In-Depth

Book excerpt: The business case for accurate data

This article is excerpted from Chapter 6 of Data Quality: The Accuracy Dimension by Jack E. Olson. Used with the permission of the author and Morgan Kaufmann Publishers.


It has historically been difficult for data quality advocates to get corporations to make significant commitments and spend adequate money to create and maintain an effective data quality assurance function. The business case has always been evident, but quantifying it, determining the opportunity for improvements, and comparing it to other corporate opportunities has always been difficult to do and often has been unsuccessful.

Data quality has too often been one of those topics that everyone knows is important but just does not generate enough enthusiasm to get something done about it. Most CIOs will tell you they should be doing more. However, they then prioritize it down the list and give it little support.

There are several reasons for the difficulties that have plagued data quality efforts. It is a tough topic to build a business case for. Many of the factors are purely speculative unless the work to correct them has already been done. This means you have to spend the money to find out if it was worthwhile.

This article outlines some of the factors and thought processes that come into play in trying to get commitments and funding for data quality activities. Each company addresses funding in its own unique way. It is not possible to lay out a justification path that works for all of them. It is helpful to understand the nature of the beast in order to build a workable business case strategy appropriate to your own corporation.


The value of accurate data

You cannot place a direct value on accurate data. It is the cost of inaccurate data that builds the business case. It is much like advertising. You do not know what impact it will have on sales and you do not know what impact it has had on sales, but you do know that if you don’t do it you lose a lot of sales. Inaccurate data can cost corporations millions of dollars per year; it can cause corporations to go out of business. If you have perfectly accurate data, you do not know what you saved. You only know that if you do not have it the costs will be significant.

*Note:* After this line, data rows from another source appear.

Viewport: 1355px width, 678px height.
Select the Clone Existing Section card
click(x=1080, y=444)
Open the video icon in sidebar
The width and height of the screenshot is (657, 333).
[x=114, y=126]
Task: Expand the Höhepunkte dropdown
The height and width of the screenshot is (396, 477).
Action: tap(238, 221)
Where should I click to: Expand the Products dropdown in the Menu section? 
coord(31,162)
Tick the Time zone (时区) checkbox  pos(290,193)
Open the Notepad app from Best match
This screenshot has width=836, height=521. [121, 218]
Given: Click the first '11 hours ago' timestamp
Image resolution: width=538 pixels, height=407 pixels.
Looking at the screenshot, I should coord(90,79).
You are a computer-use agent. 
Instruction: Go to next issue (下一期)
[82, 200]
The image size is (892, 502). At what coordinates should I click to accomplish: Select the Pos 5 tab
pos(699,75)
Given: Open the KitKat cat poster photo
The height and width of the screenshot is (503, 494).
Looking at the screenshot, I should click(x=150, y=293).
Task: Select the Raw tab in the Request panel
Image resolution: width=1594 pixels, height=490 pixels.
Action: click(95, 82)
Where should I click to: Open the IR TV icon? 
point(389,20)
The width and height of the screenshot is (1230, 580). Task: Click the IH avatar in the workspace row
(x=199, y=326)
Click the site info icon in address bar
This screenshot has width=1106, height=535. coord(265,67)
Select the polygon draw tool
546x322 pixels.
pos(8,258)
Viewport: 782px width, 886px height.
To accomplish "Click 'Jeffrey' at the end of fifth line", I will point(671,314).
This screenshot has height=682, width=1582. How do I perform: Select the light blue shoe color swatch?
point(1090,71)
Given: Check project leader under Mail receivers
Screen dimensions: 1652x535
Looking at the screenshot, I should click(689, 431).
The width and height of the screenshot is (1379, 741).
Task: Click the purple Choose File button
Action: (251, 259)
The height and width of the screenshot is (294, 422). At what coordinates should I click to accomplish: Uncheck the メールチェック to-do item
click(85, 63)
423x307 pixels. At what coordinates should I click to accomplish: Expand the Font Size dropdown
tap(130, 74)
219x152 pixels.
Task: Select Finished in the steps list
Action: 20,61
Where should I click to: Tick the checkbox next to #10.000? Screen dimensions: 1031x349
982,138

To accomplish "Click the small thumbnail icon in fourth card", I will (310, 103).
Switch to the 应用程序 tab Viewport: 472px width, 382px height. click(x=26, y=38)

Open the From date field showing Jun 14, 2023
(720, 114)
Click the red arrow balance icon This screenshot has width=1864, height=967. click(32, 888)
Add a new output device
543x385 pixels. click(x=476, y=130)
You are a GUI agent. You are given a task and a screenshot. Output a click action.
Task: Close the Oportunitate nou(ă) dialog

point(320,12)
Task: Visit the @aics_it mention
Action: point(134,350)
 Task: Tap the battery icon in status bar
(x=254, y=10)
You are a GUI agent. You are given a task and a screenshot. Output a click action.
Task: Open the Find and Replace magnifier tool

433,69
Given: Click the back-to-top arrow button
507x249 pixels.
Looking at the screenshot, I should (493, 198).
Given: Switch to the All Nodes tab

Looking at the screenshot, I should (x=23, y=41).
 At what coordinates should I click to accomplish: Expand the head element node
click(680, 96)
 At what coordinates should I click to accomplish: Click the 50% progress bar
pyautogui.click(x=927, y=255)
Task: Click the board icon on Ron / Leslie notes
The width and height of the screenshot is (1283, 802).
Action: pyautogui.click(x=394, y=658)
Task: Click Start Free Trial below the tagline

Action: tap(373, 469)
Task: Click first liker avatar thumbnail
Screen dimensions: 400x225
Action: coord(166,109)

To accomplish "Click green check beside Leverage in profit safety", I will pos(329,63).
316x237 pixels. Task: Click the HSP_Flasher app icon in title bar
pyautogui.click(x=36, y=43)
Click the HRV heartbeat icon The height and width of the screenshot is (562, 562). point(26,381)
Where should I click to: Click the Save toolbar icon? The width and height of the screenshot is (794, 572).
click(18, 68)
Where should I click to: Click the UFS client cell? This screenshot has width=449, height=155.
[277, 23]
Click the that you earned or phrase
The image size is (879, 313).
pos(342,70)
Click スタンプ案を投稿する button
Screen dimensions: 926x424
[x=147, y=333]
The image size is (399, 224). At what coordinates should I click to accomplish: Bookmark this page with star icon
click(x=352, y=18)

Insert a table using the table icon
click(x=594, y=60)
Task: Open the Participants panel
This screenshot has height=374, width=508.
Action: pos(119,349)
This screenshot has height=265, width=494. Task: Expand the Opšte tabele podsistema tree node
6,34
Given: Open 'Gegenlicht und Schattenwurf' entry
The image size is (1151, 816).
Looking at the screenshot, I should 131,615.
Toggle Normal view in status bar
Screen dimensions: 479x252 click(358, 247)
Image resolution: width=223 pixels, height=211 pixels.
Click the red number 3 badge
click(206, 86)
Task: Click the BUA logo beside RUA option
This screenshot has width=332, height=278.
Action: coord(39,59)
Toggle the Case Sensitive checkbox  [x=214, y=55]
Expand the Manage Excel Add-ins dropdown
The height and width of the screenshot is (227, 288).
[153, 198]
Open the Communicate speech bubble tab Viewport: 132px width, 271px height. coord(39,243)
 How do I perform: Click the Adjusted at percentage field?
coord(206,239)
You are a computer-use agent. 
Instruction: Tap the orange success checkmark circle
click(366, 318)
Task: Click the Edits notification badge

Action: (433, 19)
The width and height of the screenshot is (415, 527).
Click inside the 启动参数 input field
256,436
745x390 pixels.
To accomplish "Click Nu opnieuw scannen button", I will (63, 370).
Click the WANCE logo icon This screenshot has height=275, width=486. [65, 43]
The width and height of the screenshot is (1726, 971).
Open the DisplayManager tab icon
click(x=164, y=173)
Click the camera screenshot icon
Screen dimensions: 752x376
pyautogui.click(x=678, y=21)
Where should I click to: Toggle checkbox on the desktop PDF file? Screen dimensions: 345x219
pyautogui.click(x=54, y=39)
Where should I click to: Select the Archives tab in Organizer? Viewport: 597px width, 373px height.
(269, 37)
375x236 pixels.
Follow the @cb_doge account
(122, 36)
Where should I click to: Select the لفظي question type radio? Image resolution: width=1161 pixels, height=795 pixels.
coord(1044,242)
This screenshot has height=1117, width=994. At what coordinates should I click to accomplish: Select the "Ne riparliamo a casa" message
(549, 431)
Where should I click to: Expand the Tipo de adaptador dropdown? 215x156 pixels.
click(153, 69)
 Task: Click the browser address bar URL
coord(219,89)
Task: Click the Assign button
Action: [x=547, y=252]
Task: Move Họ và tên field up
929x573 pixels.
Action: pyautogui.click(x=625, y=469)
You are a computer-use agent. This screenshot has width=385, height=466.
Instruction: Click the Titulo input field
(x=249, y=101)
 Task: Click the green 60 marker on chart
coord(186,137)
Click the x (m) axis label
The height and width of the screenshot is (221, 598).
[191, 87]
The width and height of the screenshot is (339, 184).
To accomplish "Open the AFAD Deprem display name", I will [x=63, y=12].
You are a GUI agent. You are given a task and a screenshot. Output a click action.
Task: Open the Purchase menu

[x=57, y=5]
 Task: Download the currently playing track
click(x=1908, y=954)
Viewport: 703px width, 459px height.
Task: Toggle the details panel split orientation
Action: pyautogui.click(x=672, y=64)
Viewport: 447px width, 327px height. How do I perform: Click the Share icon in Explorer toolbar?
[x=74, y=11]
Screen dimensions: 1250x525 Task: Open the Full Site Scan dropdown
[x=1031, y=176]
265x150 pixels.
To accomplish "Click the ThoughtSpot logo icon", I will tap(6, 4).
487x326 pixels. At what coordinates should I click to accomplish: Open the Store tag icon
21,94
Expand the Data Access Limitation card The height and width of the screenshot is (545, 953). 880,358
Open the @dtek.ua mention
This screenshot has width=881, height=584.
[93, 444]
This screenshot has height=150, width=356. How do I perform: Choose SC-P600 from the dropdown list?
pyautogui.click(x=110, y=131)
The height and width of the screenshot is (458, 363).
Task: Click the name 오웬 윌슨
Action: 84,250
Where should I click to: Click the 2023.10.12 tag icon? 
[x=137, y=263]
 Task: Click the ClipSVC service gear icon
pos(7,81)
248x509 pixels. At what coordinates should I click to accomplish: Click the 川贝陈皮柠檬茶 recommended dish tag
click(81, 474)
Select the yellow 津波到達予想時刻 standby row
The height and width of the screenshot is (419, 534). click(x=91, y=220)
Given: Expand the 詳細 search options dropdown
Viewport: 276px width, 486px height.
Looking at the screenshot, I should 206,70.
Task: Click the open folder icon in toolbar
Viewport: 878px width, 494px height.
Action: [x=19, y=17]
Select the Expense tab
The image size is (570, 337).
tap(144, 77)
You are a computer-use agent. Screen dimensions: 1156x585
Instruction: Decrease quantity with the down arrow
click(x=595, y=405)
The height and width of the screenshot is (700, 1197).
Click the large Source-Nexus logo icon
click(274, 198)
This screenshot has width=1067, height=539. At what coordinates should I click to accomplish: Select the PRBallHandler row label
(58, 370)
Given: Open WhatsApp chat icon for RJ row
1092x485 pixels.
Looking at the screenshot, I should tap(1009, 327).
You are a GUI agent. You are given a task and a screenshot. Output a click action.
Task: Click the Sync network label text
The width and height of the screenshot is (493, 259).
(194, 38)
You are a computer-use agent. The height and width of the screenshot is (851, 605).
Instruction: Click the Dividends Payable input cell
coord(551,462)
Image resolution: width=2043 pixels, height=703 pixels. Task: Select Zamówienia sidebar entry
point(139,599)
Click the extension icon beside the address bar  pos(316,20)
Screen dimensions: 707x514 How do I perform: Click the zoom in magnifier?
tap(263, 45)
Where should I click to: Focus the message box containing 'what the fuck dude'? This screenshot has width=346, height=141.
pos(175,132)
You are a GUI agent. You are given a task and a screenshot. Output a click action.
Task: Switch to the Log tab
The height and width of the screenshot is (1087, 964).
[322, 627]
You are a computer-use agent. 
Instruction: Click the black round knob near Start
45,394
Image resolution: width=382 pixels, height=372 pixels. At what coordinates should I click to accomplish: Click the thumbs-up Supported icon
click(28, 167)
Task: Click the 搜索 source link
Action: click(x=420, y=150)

Firms have clearly been willing to accept poor data quality. Its prevalence across almost all companies attests that corporations can survive and flourish with poor data quality. It is not considered a life-and-death issue, even though for some companies it can be. It is an issue of improving the efficiency and effectiveness of the corporation to make them better able to compete and better able to survive tough times. However, most executives would not believe that data quality issues would be a serious threat to their corporation compared to other issues that are more obviously real and serious threats.

Data quality is a maintenance function. Like HR, accounting, payroll, and facilities management, information systems provide a basic function that is a must for an effective organization to do its business. The efficiency with which you perform maintenance functions determines how effective you can be at your primary business functions. Information systems are moving up the ladder in importance and are a critical business component today. Data quality is the issue within information systems that can make them effective or make them a hindrance to getting things done. It is a sound management practice to want the best and most efficient information management systems.

The money spent on data quality activities is aimed at eliminating costs currently being incurred by the corporation and removing the risk of costs that can potentially occur due to inaccurate data. Following is the rationale for an aggressive data quality assurance program:

* Without attention to data quality assurance, data will have inaccuracies.

* These inaccuracies can be costly.

* To improve data accuracy requires an active data quality assurance program.

* Maintaining accuracy requires an active data quality assurance program.

A business case is the difference between what is gained and what it costs. Business cases are adopted only if this is believed to be positive. Business cases are also adopted only if they survive a test of comparison to other business cases competing for resources. Corporations cannot pursue all positive business cases. The trade-offs involve whether a proposal is required (such as implementing HIPPA), the degree to which the proposals are aligned to corporate visions, core competencies, and the risks involved in achieving the objectives laid out in the proposals. In other words, you are always competing for resources and attention.

It would be nice if the world were as objective as this. In reality, projects often get funded for more political and emotional reasons as well. The popularity of a certain topic within the outer community often influences decisions. This explains why data warehousing projects got so much attention in the early 1990s and CRM projects are getting so much attention now. Most of these very expensive projects had very thin business cases built for them before they were approved. The primary approval driver was intuition.

To determine value, you look for costs to the corporation that result from inaccurate data. The assumption is that if you eliminate the inaccuracies, the costs go away and that becomes the value to the corporation. It is generally not a one-time value because most of the observed problems repeat on a regular basis.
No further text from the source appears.